The example shown below is what a correctly configured Action.Submit looks like.

"actions": [
            "type": "Action.Submit",
            "title": "Submit",
            "data": {
                "webhookUrlId": "343cc57b-0b44-4b51-8587-cf544b22b1a8",
                "additionalData":  "Lorem Ipsum.",
                "additionalCustomData": "${Value.CustomField}"


The example shown below is what a correctly configured Action.Execute looks like.

Because the execute action was built in way that lets developers create multiple different functions, a verb is used to describe the type of action. Without this the Modality Bot Service will not know what to do with this action.

"actions": [
            "type": "Action.Execute",
            "title": "Execute",
            "verb": "webhook",
            "data": {
                "webhookUrlId": "343cc57b-0b44-4b51-8587-cf544b22b1a8",
                "additionalData":  "Lorem Ipsum.",
                "additionalCustomData": "${Value.CustomField}"
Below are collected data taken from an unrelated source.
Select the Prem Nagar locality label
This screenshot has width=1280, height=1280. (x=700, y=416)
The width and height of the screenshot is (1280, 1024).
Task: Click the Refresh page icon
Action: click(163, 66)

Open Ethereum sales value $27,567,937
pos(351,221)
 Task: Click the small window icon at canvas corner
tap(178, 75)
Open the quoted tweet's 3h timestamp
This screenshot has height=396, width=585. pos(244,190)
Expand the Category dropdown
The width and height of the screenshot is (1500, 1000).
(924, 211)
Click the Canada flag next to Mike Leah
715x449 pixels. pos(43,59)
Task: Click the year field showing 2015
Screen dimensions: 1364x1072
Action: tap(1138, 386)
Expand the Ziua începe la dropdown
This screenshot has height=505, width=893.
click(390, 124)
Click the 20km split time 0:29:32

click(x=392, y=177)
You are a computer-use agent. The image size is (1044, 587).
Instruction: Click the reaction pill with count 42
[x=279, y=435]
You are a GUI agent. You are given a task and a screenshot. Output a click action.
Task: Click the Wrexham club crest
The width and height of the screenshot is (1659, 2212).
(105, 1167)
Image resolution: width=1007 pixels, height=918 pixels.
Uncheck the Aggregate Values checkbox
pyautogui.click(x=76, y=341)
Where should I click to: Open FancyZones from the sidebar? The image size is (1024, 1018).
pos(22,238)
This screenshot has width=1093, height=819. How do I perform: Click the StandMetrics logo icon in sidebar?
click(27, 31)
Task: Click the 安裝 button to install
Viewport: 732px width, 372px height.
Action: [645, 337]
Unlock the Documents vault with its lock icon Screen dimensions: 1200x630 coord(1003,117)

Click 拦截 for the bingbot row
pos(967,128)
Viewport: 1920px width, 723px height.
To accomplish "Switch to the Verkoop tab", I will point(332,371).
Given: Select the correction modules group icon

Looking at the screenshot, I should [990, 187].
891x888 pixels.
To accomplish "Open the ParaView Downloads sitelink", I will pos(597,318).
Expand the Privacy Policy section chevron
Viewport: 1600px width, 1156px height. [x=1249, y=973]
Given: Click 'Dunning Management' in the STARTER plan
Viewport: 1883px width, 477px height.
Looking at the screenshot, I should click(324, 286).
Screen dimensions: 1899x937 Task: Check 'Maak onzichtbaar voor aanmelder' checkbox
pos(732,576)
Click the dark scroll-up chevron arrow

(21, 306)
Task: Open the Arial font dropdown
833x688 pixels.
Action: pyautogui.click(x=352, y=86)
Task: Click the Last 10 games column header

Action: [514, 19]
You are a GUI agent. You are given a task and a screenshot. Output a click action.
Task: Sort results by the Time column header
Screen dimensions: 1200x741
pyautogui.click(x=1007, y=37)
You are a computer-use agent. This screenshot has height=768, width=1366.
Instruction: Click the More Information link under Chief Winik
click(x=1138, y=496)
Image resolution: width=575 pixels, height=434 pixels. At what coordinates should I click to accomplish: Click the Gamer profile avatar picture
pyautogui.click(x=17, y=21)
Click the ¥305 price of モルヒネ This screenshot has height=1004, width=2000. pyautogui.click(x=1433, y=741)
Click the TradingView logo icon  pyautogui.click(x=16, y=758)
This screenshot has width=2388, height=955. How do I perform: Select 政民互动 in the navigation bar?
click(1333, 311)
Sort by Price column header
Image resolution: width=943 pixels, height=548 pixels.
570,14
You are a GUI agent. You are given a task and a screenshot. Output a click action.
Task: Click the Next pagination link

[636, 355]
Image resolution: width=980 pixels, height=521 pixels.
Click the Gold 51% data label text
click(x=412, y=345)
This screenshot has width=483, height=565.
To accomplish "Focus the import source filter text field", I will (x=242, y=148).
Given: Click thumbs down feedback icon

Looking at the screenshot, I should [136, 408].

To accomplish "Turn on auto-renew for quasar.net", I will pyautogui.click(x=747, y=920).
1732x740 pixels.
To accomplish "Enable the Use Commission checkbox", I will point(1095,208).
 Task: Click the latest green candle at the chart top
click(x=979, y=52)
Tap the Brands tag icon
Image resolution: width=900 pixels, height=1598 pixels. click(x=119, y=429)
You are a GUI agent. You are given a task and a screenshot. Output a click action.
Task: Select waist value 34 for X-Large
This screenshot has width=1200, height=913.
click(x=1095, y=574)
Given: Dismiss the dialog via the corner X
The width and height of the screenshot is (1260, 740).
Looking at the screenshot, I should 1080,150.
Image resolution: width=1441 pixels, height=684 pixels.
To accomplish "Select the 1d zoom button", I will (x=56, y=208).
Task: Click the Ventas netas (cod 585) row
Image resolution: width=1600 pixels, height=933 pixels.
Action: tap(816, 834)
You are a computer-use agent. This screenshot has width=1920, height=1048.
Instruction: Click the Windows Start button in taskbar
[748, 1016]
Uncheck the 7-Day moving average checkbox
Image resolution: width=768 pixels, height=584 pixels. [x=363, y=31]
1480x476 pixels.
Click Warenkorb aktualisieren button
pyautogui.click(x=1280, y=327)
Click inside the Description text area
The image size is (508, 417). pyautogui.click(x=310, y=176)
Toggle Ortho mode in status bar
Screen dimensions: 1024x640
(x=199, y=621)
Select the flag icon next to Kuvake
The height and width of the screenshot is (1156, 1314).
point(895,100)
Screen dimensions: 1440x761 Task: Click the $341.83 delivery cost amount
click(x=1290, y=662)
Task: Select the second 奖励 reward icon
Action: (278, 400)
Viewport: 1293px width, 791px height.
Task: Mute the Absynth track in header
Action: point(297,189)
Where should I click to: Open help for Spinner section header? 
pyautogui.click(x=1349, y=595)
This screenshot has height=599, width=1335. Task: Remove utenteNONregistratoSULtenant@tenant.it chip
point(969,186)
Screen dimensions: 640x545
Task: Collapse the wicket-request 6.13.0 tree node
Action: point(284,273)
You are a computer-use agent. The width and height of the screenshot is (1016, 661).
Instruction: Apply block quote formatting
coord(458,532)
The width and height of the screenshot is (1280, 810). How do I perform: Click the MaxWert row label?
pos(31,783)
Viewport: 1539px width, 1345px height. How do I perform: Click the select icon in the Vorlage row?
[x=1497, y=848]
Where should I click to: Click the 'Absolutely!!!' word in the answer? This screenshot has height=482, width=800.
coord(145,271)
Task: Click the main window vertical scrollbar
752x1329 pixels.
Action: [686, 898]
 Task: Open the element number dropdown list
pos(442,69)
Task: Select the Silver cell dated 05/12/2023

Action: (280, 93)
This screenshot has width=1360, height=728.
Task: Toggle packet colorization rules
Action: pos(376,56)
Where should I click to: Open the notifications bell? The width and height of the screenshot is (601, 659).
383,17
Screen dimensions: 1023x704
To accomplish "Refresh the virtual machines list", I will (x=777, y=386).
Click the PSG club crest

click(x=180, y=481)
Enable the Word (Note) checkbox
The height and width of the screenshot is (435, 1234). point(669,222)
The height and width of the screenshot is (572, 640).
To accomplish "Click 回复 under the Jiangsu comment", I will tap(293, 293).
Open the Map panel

When a user clicks these actions the Modality Bot Service will match this webhookUrlId as well as your Tenant Id with the values previously stored in Table Storage. If the provided values match, the Url for that row will be called and anything inside the data property object will be sent in the body of the request as json. For more information on creating a webhook via Logic Apps, see here.

Further customisation

When creating a template you don’t have to only use controls from the example template, you can create your own layouts and designs, but it’s advisable for continuity, to make them similar in style to the suggestions. For further inspiration browse Microsoft’s Samples and Templates.